Visitors to Forbes.com, one of the world's most heavily used news sites, are being warned that they may have been targeted by Chinese state hackers who planted malware on the ‘Thought of the Day' page that greets everyone arriving at the site.
According to US security firm iSIGHT Partners, the Chinese ‘Codoso' cyber-spy group used a lethal combination of two zero-day bugs - an Adobe Flash flaw and an Internet Explorer zero-day which Microsoft patched only yesterday – to target Forbes users.
iSIGHT, and fellow research firm Invincea which also spotted the attack, believes it was aimed solely at visitors from US defence and financial firms. But iSIGHT admits this isn't certain, potentially putting “vast” numbers of people worldwide at risk.
In a 10 February blog, iSIGHT senior marketing director, Stephen Ward, said it discovered the watering-hole campaign in late November 2014, attacking not only Forbes.com but other “more obscure” websites worldwide.
iSIGHT spotted the Forbes attack happening between 28 November and 1 December, but Ward said “there is a possibility of a longer duration of activity”.
He also admitted: “We do not believe this to be an operation intent on infecting millions of victims, but we cannot state with certainty true numbers.
“Based on the use of the Forbes.com website – ranked as the 61st most popular in the US and 168th most popular in the world by the Alexa ranking service – it is possible the reach of this campaign could be vast.
“It may include business and industry leaders, investors and other individuals at Fortune 500 companies and beyond.”
Invincea was more reassuring in a 10 February blog on the campaign, which it discovered when it blocked an attack on one of its customers from “a US defence industrial base company” visiting Forbes.com.
Invincea insisted: “Given the highly trafficked Forbes.com website, the exploit could have been used to infect massive numbers of visitors. In fact it was not used for that purpose.
“Across Invincea's large footprint of over 20,000 firms, Invincea and iSIGHT can confirm only certain US defence and financial services firms were targeted with this exploit from Forbes.com during this time period.”
Meanwhile, there seems little doubt about the mechanics of the attack. ISIGHT's Stephen Ward said the ‘Thought of the Day' page was compromised using an Adobe Flash zero-day vulnerability (CVE-2014-9163) that was subsequently patched on 9 December.

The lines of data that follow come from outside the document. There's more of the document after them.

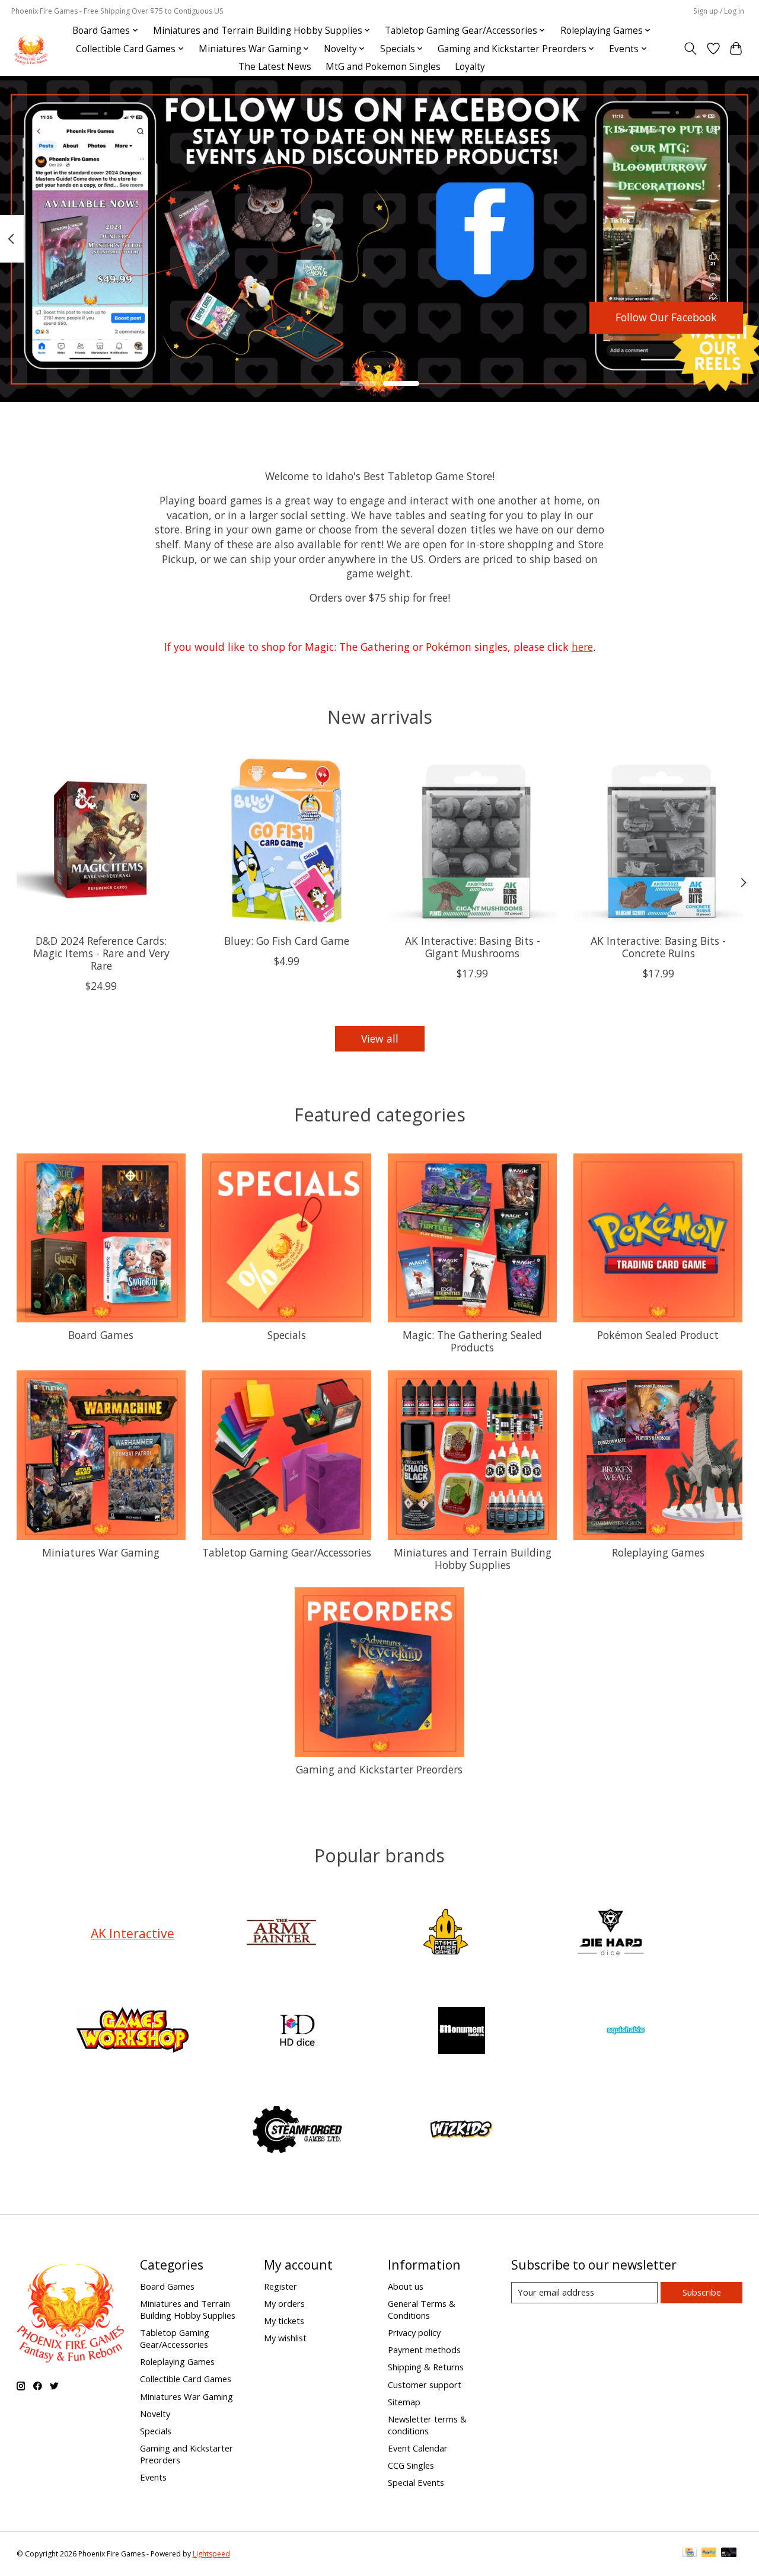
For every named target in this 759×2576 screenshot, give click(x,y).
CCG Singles (411, 2465)
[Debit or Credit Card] (728, 2553)
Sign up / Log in (718, 11)
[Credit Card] (689, 2553)
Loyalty (470, 66)
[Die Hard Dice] (610, 1933)
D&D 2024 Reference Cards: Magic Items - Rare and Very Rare (101, 953)
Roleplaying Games (658, 1552)
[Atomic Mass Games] (446, 1933)
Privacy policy (414, 2332)
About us (405, 2286)
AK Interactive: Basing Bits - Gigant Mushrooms (472, 947)
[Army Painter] (281, 1933)
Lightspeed (211, 2554)
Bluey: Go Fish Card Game (286, 941)
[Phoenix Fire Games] (30, 49)
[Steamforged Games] (297, 2130)
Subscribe (702, 2292)
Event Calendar (418, 2448)
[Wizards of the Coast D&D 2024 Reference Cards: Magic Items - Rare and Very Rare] (101, 840)
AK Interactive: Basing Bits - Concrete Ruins (658, 947)
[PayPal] (709, 2553)
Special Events (416, 2482)
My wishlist (285, 2338)
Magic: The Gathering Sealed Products (472, 1341)
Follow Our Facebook (666, 317)
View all (379, 1038)
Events (153, 2477)
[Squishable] (626, 2032)
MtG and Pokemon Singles (383, 66)
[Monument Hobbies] (462, 2032)
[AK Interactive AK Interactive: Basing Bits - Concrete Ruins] (658, 840)
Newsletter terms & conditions (427, 2425)
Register (280, 2286)
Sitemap (404, 2402)
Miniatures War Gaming (101, 1552)
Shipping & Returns (426, 2367)
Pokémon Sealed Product (658, 1335)
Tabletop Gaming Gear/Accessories (286, 1552)
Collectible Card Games (185, 2379)
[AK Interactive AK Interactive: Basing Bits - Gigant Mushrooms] (472, 840)
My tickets (284, 2320)
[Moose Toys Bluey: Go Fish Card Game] (287, 840)
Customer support (424, 2384)
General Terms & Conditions (421, 2309)
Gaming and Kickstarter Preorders (379, 1769)
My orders (284, 2303)
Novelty (155, 2414)
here (582, 647)
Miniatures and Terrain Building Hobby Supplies (472, 1558)
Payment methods (424, 2350)
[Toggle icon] (690, 48)
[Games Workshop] (133, 2032)
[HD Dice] (297, 2032)
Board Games (100, 1335)
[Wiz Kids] (462, 2130)
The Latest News (274, 66)
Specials (286, 1335)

On modern operating systems, this Flash flaw was paired with a mitigation bypass in Internet Explorer. iSIGHT said that, on its own, the IE bypass (CVE-2015-0071) posed no risk. But Microsoft released a patch yesterday “in order to provide an extra layer of protection against future attacks”.
iSIGHT and Invincea deliberately held off talking about the attack until Microsoft could issue this patch.
iSIGHT lists several reasons for believing Codoso was behind the attack, including the fact that “the command and control (C&C) domain used was connected to tiiztm.com, a domain leveraged in several Chinese cyber espionage incidents associated with Codoso Team”.
It added: “The malware leveraged in the incident included resources written in simplified Chinese and bore a resemblance to variants of Derusbi, malware unique to Chinese cyber espionage operators.”
iSIGHT said it has been tracking Codoso – also known as the ‘Sunshop Group' by FireEye – since at least 2010. The group is known to target multiple industries including defence, finance, energy, government, political dissidents and think tanks.
But Forbes itself has so far refused to accept the attack was definitely carried out by the Chinese. Its digital crime writer, Tom Fox-Brewster, said in a 10 February report: “In late November, Forbes.com was hacked. If cyber-security firms are right, Chinese hackers are to blame, but there's not enough evidence to guarantee attribution just yet.”
Likewise, Tim Erlin, director of security and risk at Tripwire, saw the attack as more criminal in nature than geared towards state espionage.
He told SCMagazineUK.com via email: “While the technical details point to Chinese state origins, this type of broad-based watering hole attack is more typical of criminal enterprises who are interested in compromising a large number of hosts.
“It's possible that the Codoso Team has some special interest in the specific demographic of Forbes readers, but the Forbes website is hugely popular and the attack not particularly discerning.”
Similarly, Clinton Karr, senior security strategist at Bromium, told SCMagazineUK.com via email: “There is no reason to believe this is a state-sponsored attack. Spear-phishing attacks are much more specialised and targeted than the broad audience of Forbes. That these attacks are using recent zero-day attacks also suggests a less sophisticated and more opportunistic hacker.”
Forbes' Tom Fox-Brewster added: “There haven't been any reported cases of successful exploitation, though they could exist. The attackers have not been able to establish any foothold on Forbes' network.”